UGC Past, Present and Future

You could say that User Generated Content is a new name for an age-old concept. Since the early days of Fleet Street readers have been keen to give their tuppence-worth by writing letters to the editor. Radio and Television broadcasting ignited the trend of text and phone-ins to engage their audiences.

However, when the term User Generated Content entered mainstream usage in 2005, the Joe Public’s interaction with media was rapidly changing from passive to interactive. On the day of the July 7 bombings it was the dramatic stills and videos from passengers on the tube that led the BBC’s 6 O’clock bulletin, far removed from the eyes of professional journalists. Suddenly mass media organisations saw the significance of the citizen journalist to broadcast news – not only to comment on it, but also to break it. As a result journalists are increasingly looking to tap into users’ own platforms as well as curating the material that comes through their own websites.
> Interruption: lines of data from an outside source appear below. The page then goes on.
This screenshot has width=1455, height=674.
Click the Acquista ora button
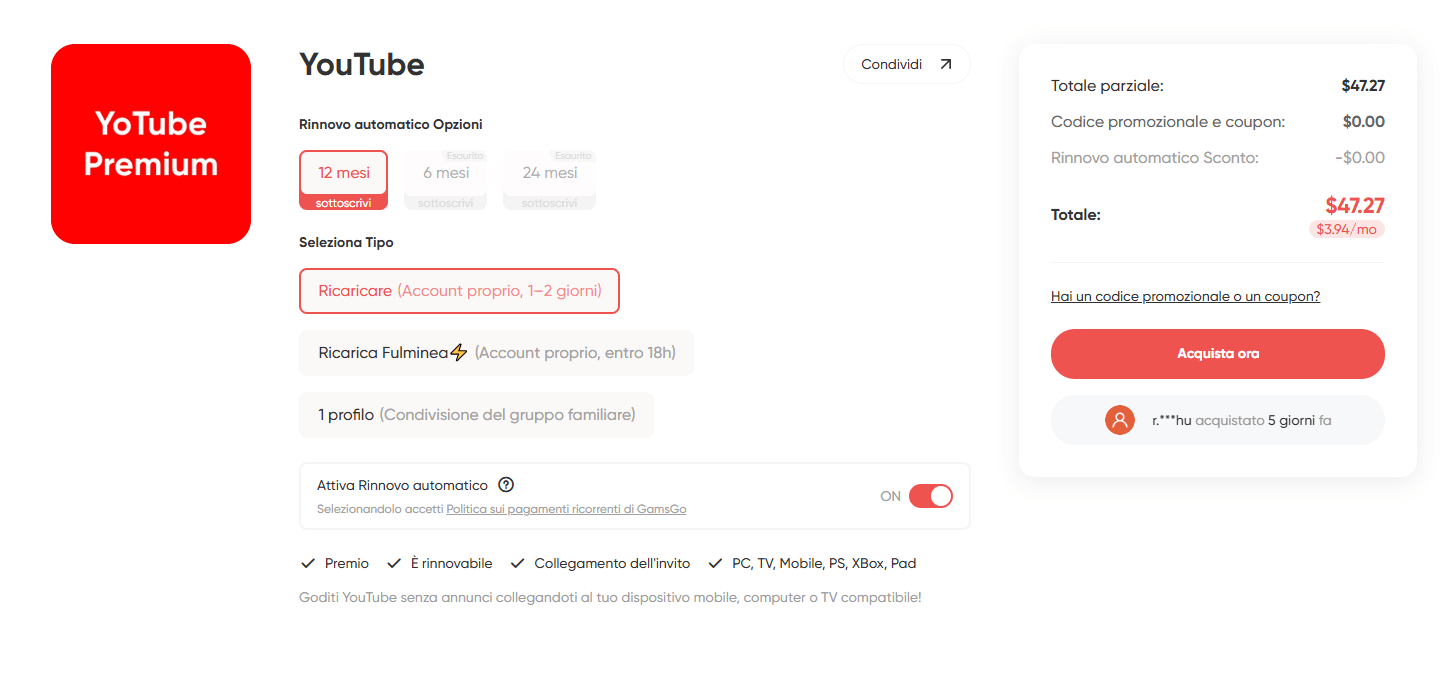[1217, 354]
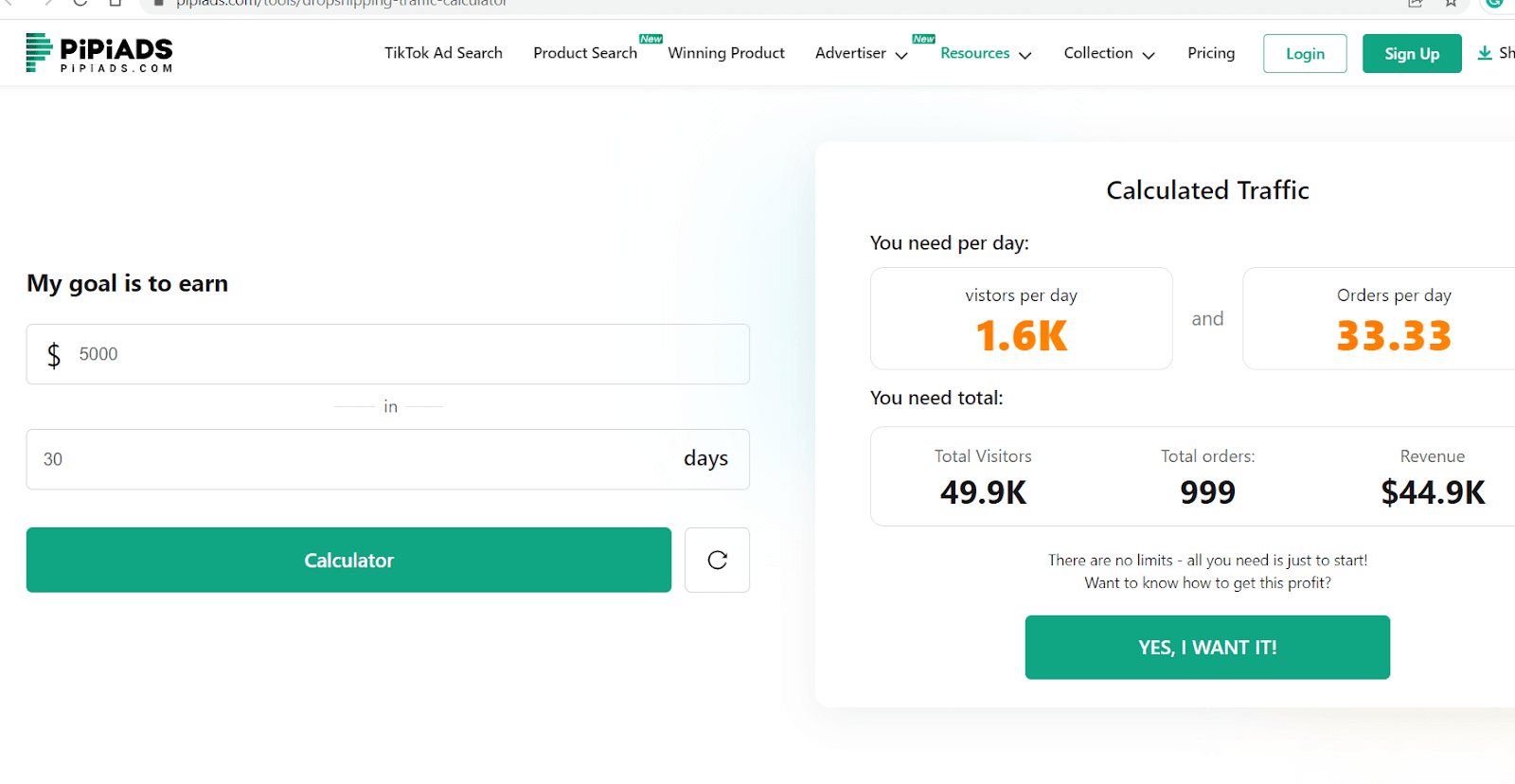Screen dimensions: 1515x784
Task: Click the download icon in the navbar
Action: (1485, 53)
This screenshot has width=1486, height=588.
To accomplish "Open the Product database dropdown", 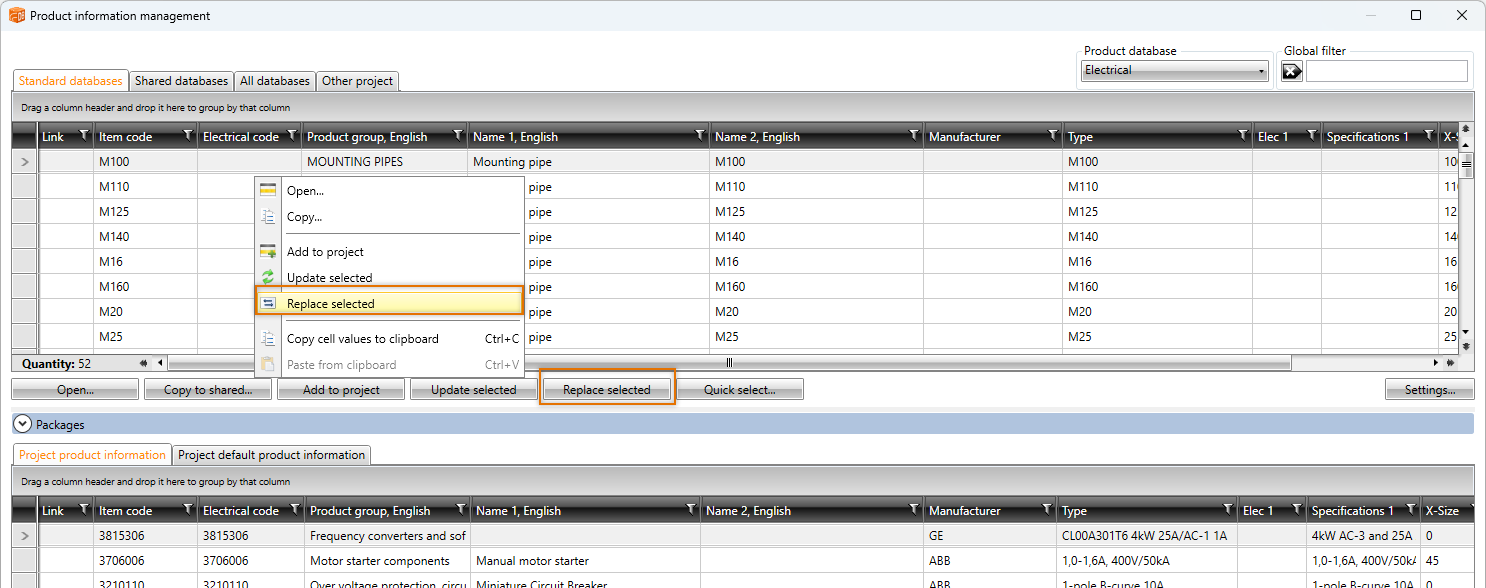I will [x=1175, y=71].
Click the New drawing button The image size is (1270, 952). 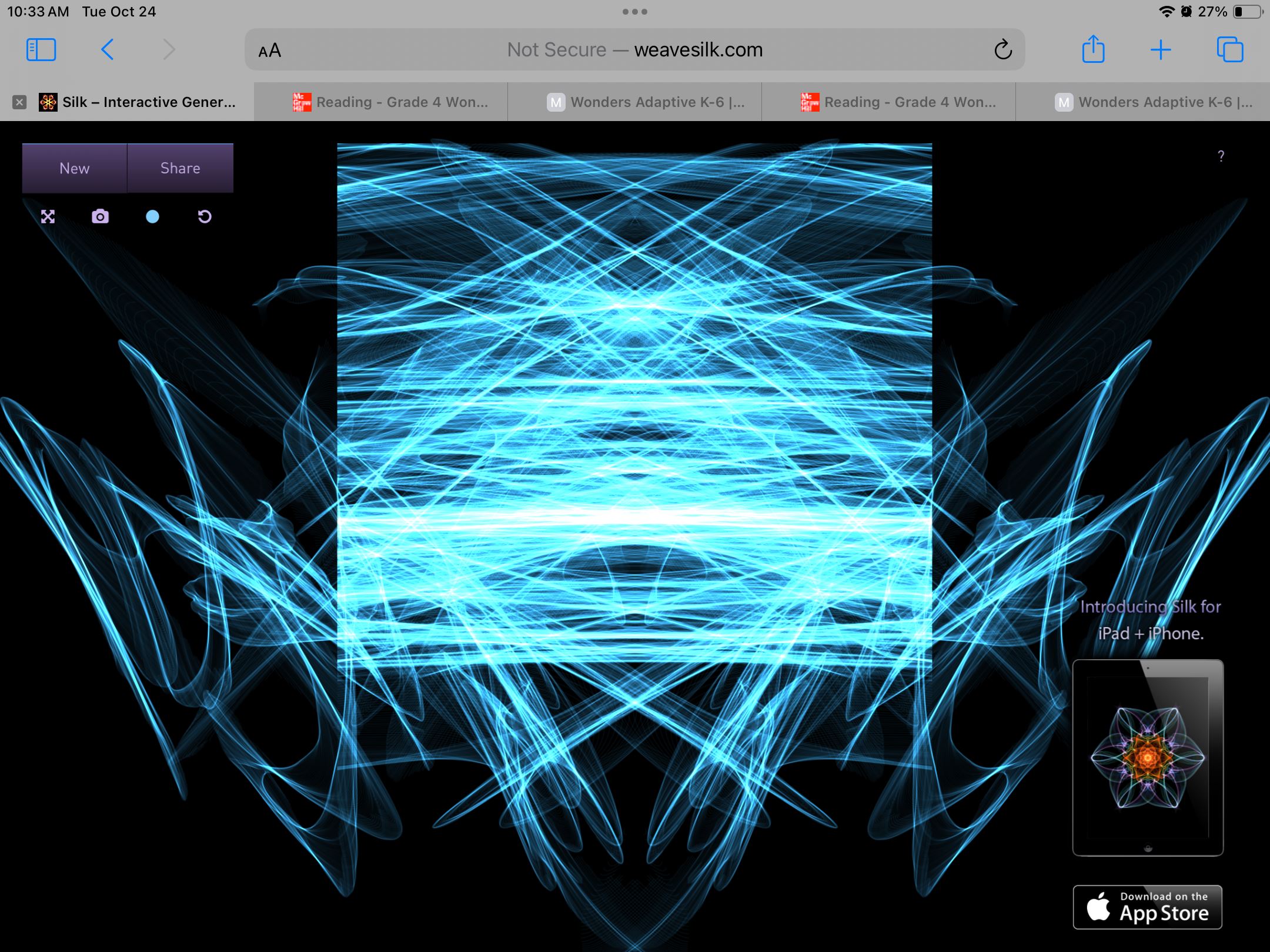(x=75, y=168)
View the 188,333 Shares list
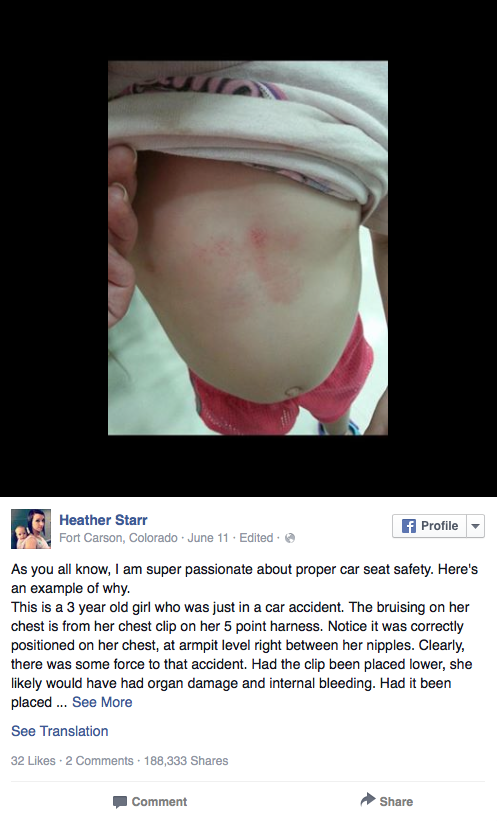Screen dimensions: 497x821 tap(186, 761)
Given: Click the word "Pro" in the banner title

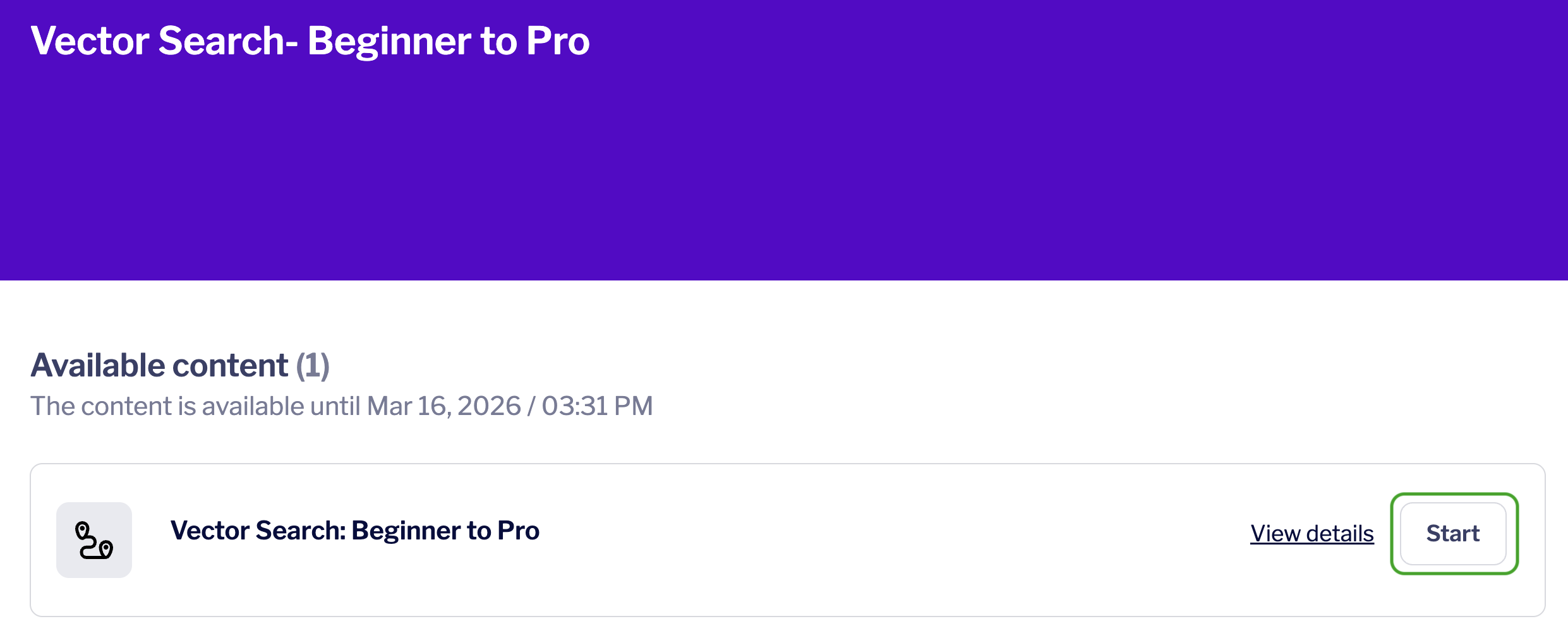Looking at the screenshot, I should click(x=557, y=41).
The arrival of UGC saw a shift from media organizations creating professional content to producing web services that allow amateurs to publish their own content – think YouTube, Twitter, Digg and the Guardian CommentIsFree website. The one-way media of the past (the letters and phone-ins) had become a two-way, conversational media. Today web users are able to establish relationships and build communities with like-minded people, or debate with different-minded people. The net provides an unlimited amount of space for people to exchange opinions and ideas.

In contrast to traditional media web users have few barriers to entry – it’s easy to post a comment and you’re more or less guaranteed publication. And you don’t need to send something to mainstream media to reach large audiences – one of today’s top watched YouTube videos Yellow Socks has 2,519,238 viewers, 96,755 comments and counting…

With YouTube users loading 24 hours of new video content a minute, Twitter receiving approximately 28,000 unique visitors a month, and the Guardian.co.uk getting half a million comments a month and rising, UGC is an ever increasing phenomenon. The question is how to control the content from third parties whilst retaining a sense of accessibility and freedom of expression. And how to trawl the millions of daily comments, links and postings most efficiently to unearth those few golden nuggets of information.